## WHAT TO PRODUCE:
Copy out exactly the stretch of the listing below that begins at the line containing "Click the gray ADT diamond legend icon" and ends at the line containing "Choose the Мегафон", and copy nothing outside it.

═════ EXERCISE INPUTS ═════

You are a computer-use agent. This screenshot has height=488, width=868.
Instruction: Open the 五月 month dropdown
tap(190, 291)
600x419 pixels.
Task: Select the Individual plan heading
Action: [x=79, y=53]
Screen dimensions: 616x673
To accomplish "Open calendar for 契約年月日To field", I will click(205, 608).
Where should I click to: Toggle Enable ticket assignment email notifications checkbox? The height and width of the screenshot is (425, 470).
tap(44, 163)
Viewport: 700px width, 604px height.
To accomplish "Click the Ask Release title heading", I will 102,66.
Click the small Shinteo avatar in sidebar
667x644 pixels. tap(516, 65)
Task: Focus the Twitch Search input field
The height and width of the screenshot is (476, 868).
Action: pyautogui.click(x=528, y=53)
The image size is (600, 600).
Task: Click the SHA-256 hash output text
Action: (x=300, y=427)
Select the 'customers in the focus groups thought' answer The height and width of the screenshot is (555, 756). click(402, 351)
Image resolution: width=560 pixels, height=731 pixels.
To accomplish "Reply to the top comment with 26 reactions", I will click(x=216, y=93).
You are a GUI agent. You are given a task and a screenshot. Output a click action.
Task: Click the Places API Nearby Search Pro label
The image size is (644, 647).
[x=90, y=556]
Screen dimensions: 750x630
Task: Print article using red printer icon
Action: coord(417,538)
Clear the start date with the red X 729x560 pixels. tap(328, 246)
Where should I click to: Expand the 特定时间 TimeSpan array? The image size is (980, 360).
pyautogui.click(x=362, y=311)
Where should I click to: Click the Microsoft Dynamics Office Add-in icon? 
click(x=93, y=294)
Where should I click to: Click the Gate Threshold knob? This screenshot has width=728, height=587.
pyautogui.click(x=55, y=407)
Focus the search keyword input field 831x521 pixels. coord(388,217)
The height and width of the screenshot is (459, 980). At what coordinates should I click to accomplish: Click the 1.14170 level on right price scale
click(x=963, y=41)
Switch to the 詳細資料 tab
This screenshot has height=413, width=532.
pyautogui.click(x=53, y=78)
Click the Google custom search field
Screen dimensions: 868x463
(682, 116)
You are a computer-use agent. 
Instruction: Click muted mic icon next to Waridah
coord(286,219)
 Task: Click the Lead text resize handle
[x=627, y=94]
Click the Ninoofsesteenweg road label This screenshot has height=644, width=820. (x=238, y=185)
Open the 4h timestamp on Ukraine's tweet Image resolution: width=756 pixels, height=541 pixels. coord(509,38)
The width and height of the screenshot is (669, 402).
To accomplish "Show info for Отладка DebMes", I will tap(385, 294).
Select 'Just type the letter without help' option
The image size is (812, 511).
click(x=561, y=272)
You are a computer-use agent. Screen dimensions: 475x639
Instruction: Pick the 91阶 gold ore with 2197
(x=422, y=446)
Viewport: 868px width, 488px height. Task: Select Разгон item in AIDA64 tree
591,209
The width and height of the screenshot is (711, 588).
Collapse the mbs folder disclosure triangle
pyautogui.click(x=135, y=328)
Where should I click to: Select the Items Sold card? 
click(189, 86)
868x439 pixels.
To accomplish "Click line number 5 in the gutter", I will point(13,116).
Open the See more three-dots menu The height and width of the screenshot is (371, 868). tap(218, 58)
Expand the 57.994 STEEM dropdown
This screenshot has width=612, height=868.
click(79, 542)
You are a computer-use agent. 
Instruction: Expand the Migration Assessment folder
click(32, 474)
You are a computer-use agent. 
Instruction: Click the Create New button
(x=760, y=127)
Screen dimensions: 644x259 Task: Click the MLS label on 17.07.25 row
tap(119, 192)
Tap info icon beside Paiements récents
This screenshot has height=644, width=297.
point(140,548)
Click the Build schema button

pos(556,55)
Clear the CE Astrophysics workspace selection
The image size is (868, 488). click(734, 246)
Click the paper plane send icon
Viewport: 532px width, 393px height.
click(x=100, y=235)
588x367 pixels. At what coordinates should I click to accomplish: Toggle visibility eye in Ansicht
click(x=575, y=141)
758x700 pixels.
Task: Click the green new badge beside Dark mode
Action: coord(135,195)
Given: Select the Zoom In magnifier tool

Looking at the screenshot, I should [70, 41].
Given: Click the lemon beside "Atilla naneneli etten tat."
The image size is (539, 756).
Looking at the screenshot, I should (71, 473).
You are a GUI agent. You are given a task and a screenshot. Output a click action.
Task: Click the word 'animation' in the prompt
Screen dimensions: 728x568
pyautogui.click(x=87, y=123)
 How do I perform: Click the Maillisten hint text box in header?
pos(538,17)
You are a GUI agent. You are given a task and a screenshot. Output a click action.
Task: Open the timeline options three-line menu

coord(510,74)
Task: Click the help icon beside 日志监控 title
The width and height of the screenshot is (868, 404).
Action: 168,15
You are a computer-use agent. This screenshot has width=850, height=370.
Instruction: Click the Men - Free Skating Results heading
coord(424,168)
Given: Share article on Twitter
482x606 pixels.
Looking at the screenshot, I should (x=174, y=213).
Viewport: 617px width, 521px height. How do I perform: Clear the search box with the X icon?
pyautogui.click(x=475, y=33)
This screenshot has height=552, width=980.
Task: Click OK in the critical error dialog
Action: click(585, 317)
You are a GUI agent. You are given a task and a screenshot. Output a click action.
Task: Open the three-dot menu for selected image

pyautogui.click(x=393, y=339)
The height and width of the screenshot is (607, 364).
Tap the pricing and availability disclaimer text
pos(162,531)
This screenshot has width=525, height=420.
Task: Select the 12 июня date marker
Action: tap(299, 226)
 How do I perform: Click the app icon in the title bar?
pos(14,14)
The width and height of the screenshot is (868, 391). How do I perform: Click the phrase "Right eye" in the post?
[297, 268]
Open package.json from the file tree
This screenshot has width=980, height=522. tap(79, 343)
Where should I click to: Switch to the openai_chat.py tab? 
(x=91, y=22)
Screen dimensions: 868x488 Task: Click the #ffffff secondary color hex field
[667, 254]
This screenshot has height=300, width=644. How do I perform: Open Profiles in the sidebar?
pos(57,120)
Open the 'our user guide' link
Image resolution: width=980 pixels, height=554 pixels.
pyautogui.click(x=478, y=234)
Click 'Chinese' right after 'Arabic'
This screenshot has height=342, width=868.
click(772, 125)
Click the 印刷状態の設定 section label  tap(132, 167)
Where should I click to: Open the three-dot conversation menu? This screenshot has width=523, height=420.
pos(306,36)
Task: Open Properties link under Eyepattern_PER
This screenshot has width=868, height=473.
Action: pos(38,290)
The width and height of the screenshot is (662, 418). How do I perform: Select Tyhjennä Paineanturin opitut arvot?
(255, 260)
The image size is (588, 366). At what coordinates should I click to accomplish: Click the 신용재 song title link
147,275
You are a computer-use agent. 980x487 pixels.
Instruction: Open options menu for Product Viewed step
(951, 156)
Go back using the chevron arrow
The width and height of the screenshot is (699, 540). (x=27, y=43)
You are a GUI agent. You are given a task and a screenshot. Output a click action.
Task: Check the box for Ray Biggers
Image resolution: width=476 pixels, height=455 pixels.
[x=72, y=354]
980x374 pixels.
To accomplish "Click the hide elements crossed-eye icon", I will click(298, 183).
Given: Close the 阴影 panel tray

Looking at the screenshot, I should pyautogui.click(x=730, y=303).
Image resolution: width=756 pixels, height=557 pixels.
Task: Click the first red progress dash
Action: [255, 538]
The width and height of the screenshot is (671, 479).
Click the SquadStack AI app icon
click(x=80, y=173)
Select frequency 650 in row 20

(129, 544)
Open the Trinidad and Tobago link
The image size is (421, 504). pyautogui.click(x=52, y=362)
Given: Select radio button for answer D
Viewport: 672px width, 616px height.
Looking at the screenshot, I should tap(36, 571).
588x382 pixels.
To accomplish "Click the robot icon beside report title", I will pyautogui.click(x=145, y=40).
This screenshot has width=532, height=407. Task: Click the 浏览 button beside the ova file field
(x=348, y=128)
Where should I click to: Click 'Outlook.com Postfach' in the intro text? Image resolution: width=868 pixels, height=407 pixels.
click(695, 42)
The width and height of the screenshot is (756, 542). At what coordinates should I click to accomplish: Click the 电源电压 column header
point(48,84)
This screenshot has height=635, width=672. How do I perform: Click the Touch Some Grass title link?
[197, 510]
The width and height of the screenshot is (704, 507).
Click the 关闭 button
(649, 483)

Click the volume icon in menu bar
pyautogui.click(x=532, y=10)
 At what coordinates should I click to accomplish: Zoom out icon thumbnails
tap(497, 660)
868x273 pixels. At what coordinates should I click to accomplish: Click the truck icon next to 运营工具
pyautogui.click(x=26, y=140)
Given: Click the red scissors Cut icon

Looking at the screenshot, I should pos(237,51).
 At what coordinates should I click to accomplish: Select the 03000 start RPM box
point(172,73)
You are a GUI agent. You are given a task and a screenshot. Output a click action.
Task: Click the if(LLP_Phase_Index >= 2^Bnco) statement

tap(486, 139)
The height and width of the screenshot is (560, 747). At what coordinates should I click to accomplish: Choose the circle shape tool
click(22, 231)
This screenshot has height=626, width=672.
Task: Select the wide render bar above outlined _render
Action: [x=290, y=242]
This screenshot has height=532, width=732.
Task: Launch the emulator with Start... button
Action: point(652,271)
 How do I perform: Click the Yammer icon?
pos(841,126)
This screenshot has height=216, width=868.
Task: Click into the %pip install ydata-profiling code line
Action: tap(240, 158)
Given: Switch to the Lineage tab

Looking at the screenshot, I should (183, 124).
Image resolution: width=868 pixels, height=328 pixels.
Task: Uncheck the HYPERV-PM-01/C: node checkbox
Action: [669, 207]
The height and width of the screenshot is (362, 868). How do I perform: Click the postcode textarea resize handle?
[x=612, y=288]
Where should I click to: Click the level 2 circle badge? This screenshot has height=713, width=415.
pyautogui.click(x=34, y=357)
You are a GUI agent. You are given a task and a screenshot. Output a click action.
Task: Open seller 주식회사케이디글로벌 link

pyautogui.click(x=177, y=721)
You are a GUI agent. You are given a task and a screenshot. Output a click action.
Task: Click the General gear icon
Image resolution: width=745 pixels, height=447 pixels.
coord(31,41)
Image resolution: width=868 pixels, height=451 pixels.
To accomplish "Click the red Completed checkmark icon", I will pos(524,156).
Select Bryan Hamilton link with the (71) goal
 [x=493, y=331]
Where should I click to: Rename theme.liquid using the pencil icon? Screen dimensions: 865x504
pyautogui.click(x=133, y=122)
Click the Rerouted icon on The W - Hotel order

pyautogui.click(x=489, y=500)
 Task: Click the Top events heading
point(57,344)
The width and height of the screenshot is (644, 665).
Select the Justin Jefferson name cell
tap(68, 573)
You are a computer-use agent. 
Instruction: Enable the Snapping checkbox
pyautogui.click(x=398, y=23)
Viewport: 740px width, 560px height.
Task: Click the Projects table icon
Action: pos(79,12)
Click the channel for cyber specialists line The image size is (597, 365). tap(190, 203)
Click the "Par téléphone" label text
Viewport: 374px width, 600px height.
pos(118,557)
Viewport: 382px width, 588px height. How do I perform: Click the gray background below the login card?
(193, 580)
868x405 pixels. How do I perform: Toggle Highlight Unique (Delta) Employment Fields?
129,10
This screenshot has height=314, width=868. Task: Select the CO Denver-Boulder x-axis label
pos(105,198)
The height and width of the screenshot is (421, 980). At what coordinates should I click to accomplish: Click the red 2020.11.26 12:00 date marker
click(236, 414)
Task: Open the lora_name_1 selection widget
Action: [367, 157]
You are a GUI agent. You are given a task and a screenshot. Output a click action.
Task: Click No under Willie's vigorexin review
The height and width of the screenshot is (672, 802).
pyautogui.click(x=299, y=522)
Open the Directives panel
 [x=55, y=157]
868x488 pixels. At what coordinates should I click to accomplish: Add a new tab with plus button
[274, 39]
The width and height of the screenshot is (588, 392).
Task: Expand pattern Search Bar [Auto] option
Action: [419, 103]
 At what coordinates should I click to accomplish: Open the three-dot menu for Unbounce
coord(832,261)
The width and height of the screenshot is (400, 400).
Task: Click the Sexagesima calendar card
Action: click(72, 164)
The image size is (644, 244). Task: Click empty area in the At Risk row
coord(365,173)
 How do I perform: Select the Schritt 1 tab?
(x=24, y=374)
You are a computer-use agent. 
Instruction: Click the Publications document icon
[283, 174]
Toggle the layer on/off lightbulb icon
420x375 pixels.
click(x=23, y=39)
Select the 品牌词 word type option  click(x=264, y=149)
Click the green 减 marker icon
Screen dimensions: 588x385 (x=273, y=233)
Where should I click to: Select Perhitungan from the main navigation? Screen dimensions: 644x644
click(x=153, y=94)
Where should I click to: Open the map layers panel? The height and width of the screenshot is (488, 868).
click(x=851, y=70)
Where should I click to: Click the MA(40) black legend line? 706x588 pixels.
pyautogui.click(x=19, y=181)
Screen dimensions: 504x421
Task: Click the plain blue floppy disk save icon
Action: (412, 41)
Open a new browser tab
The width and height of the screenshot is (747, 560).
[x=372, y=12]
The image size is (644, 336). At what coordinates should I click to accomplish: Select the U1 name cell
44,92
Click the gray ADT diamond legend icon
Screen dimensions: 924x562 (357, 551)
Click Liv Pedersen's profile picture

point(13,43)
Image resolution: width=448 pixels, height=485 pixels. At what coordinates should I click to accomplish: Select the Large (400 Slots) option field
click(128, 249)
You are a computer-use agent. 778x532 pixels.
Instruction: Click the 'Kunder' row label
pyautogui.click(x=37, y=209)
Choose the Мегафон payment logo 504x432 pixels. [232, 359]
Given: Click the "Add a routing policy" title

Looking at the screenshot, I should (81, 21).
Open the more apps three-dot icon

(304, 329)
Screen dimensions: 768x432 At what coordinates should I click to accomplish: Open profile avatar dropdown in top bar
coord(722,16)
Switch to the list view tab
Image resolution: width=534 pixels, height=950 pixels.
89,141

═════

## RESPONSE TO THIS EXERCISE:
Click the gray ADT diamond legend icon
Screen dimensions: 924x562 (357, 551)
Click Liv Pedersen's profile picture

point(13,43)
Image resolution: width=448 pixels, height=485 pixels. At what coordinates should I click to accomplish: Select the Large (400 Slots) option field
click(128, 249)
You are a computer-use agent. 778x532 pixels.
Instruction: Click the 'Kunder' row label
pyautogui.click(x=37, y=209)
Choose the Мегафон payment logo 504x432 pixels. [232, 359]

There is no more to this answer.